Изменить размер шрифта - +

Кавалер значительно старше. Он приближается к двадцати. Преклонный его возраст подчеркнут и чем-то вроде бороды, едва проклюнувшейся, но заботливо оформленной по контуру лица в виде тонкой дуги.

— А, все это ерунда, — возражает кавалер, постукивая по столику сигаретой, которую, очевидно, давно уже собирается закурить. — Огюста Конта можно и не читать, потому что он уже — прошлое. А Фрейд еще и теперь — предмет споров. Значит, если хочешь спорить о фрейдизме, надо прежде всего прочесть Фрейда.

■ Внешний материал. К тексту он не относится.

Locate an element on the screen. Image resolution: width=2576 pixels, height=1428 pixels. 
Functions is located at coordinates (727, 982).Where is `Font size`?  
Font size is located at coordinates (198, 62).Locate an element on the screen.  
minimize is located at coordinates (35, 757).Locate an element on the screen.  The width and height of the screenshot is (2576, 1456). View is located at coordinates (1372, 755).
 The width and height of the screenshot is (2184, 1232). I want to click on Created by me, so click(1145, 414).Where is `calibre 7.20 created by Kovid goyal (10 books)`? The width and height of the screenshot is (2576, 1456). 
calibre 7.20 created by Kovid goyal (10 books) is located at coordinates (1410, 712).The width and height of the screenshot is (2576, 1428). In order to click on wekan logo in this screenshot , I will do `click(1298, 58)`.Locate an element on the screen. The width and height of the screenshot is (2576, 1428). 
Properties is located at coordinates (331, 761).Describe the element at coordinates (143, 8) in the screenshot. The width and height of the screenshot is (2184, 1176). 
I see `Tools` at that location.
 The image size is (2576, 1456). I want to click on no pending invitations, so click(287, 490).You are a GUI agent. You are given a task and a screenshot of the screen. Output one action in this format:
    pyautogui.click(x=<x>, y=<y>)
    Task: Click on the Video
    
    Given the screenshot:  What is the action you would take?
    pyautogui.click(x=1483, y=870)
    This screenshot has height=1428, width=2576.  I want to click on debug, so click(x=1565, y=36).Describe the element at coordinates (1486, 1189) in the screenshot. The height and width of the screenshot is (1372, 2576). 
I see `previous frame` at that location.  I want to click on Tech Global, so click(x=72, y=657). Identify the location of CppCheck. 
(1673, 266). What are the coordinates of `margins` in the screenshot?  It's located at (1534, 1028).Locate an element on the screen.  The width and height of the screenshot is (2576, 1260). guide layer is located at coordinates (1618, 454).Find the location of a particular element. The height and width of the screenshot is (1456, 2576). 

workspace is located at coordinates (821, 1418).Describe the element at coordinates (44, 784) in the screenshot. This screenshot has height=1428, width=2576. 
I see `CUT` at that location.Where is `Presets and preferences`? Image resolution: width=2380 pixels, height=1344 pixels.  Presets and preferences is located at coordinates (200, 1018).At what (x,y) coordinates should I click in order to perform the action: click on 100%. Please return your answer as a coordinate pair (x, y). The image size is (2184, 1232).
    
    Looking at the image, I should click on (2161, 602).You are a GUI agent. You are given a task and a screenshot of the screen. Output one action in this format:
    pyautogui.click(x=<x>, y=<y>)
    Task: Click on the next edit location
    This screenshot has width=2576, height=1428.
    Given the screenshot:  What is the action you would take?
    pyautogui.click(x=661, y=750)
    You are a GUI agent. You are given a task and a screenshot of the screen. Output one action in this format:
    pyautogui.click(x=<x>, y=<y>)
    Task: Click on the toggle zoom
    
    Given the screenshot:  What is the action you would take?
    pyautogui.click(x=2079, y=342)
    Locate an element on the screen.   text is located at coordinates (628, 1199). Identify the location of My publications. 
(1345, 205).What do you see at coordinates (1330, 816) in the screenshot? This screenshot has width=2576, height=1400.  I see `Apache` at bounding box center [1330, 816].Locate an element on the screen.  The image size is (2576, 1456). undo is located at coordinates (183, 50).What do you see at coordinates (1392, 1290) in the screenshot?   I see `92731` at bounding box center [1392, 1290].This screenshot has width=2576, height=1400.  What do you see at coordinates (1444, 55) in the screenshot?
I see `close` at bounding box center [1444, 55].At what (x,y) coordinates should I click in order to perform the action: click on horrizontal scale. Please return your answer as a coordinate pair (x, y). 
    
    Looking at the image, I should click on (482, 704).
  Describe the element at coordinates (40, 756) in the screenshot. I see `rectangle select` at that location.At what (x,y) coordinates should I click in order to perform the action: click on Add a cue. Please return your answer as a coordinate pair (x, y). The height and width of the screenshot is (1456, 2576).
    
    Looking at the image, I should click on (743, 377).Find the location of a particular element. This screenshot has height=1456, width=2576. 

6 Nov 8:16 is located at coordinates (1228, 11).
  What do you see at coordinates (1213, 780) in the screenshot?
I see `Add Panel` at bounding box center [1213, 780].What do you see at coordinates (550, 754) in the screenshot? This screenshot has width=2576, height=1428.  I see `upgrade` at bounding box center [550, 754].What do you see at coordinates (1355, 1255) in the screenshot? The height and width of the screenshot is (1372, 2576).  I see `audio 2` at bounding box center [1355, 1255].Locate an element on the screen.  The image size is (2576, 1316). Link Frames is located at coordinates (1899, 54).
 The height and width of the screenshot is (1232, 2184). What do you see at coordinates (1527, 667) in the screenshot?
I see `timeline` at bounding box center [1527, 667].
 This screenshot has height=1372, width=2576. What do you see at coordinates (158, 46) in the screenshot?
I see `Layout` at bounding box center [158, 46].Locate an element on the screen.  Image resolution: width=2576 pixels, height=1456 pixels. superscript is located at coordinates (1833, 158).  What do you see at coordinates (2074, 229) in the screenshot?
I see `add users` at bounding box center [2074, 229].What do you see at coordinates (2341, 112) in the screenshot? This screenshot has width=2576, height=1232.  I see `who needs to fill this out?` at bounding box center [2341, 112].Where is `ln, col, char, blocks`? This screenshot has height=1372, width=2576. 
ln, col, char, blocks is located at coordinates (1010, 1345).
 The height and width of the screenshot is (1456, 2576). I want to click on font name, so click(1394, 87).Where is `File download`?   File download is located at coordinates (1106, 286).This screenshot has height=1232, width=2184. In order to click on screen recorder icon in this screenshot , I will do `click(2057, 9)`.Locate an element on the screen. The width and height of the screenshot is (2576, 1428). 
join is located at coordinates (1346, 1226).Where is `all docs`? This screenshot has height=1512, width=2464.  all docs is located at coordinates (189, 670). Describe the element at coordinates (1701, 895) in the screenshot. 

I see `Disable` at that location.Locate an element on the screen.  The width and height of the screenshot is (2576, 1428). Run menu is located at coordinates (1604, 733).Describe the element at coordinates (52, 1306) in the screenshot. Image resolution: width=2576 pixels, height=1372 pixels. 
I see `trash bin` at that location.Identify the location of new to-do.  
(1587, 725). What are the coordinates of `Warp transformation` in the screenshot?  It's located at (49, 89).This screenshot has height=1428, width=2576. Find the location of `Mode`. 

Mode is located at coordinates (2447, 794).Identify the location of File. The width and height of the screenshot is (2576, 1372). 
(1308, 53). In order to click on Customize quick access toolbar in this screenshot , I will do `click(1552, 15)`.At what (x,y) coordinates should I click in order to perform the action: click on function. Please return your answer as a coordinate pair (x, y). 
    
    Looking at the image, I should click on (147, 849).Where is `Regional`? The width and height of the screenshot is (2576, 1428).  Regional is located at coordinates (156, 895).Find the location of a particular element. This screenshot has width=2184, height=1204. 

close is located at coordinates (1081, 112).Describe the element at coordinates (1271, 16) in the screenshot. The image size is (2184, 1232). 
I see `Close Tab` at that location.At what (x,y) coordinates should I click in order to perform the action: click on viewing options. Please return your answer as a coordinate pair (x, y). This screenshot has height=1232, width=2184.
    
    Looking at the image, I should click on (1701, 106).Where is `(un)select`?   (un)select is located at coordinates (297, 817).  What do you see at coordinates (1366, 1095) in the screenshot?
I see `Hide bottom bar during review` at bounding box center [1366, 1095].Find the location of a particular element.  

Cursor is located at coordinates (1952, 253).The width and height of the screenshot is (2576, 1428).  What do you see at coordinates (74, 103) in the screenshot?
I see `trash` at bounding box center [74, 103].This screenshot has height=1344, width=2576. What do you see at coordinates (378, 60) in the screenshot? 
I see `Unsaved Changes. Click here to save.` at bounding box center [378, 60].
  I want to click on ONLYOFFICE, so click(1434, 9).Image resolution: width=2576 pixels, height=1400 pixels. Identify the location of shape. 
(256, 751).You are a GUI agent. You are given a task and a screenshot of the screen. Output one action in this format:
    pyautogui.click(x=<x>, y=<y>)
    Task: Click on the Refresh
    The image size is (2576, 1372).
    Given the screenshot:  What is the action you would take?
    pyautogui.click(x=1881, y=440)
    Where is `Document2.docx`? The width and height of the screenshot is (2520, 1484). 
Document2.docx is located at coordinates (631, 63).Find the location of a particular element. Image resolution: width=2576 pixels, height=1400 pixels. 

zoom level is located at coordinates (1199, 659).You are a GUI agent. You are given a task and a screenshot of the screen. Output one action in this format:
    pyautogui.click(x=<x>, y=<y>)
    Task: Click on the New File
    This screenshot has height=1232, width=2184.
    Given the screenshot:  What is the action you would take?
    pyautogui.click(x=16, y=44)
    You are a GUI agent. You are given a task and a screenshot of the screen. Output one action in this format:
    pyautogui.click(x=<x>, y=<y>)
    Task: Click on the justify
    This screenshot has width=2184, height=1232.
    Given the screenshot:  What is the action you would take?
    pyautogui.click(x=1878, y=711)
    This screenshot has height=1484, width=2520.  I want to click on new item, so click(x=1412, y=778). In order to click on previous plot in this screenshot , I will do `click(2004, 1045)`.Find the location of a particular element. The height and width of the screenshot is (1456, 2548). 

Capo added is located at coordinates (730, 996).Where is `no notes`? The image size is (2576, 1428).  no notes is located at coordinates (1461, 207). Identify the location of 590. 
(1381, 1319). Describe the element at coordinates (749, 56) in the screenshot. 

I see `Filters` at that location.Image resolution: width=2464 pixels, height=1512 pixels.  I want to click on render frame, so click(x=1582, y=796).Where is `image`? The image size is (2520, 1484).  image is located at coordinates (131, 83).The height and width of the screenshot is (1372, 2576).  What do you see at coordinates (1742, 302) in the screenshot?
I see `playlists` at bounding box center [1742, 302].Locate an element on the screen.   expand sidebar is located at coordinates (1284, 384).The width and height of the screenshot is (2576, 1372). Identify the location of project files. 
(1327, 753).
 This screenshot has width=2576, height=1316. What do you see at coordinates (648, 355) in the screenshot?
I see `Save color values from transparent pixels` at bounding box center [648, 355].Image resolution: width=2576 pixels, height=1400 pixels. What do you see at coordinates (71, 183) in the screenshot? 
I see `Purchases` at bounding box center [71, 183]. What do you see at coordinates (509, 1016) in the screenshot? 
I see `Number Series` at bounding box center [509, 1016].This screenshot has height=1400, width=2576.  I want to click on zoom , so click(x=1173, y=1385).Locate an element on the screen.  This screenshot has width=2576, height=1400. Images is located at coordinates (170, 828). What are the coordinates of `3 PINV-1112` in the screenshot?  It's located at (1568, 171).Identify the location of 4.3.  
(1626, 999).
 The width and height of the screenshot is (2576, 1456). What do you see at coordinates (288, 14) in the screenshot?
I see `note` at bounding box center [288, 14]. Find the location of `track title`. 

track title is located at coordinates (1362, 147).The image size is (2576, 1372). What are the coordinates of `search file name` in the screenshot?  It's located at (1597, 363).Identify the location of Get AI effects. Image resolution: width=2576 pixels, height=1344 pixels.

Я думаю так.

— Ты прав, — соглашается дама.

— Хотя для меня лично Фрейд — пройденный этап. И вообще — это сплошной туман. Но читать его надо.

— Зачем же его читать, если это туман? — спрашивает дама.

— Пожалуйста, — вмешивается официантка, которая приносит мне кофе и коньяк.

Тут девушка вынуждена временно выйти из состояния изоляции, чтобы освободить мне краешек стола, заставленного рюмками, тарелками и дамскими аксессуарами. Но едва официантка удаляется, я снова становлюсь стулом и Фрейд воцаряется в качестве темы разговора.

Тяну с наслаждением свой напиток цвета старого золота и решаю, что его вкус не столь уж плох. Рассеянно смотрю через витрину на улицу. С высоты своего первого этажа вижу освещенные белые фасады новых современных зданий, созвездие флюоресцентных сияний над газонами, гирлянды фар на шоссе и далеко вправо тысячи трепещущих огоньков вечернего города. Но город и здесь, вокруг меня. А когда-то, много лет назад, учительница водила нас в это самое место на экскурсию. Природа здесь была почти девственной — травянистые холмы, безвременник, какие-то растения с колючими и терпкими плодами — их волоконца обдирали горло, — стада овец, к которым не давали приблизиться злые собаки, а там, напротив, — пожелтевшие осенние кустарники, в которых, может быть, скрывались индейцы.

Да, времена меняются, как гласит латынь. Сейчас здесь, в этих местах, поет Далида и юнцы рассуждают о фрейдизме, а в былые времена преданный вам Петр Антонов плелся в конце цепочки школьников, спотыкался о неровности заросшей сорняками почвы, скрывающей неизвестные опасности. Мое место всегда было позади — чтобы не портить красивой картины, потому что я был одет хуже всех. Одежду для меня всегда делали из старой одежды отца. И поскольку отец был принужден обстоятельствами донашивать свою одежду до последнего, мои новые костюмы уже с самого начала изобиловали заплатами, которые мастерски накладывала моя мать. Все это обеспечивало мне постоянное место в конце школьной цепочки. И надо сказать, я был этим доволен. Когда идешь сзади, никто на тебя не обращает внимания, и ты можешь свободно размышлять о своих делах. Что я и делал.

В отчетный период, о котором зашла речь, мысли мои были направлены главным образом на то, как стать вратарем национальной сборной по футболу. Я рассчитывал показать всему миру, что значит быть истинным вратарем. Собирался я это сделать, забив неотразимый гол — гол века — вратарю противника. План мой был отчаянно смелым и в то же время очень простым. В тот момент, когда нападающий соперников направит мяч в мои ворота, я остановлю его ногой, сделаю вид, что посылаю игрокам, а на самом деле ринусь вперед, пересеку все поле и вобью в сетку противника надежный гол, который все будущие поколения будут изучать по футбольным учебникам.

К сожалению, этот мой проект, хотя и легко осуществимый, так и не был реализован. Причина была не только в том, что меня не включили в национальную сборную, но и в том, что мне ни разу не пришлось дотронуться ногой до настоящего футбольного мяча. Такими мячами могли играть только буржуйские сынки. А в нашем квартале в обращении были тряпичные мячи, которые, несмотря на то, что были твердыми и не очень прыгучими, устраивали нас, но в международных матчах почему-то не использовались.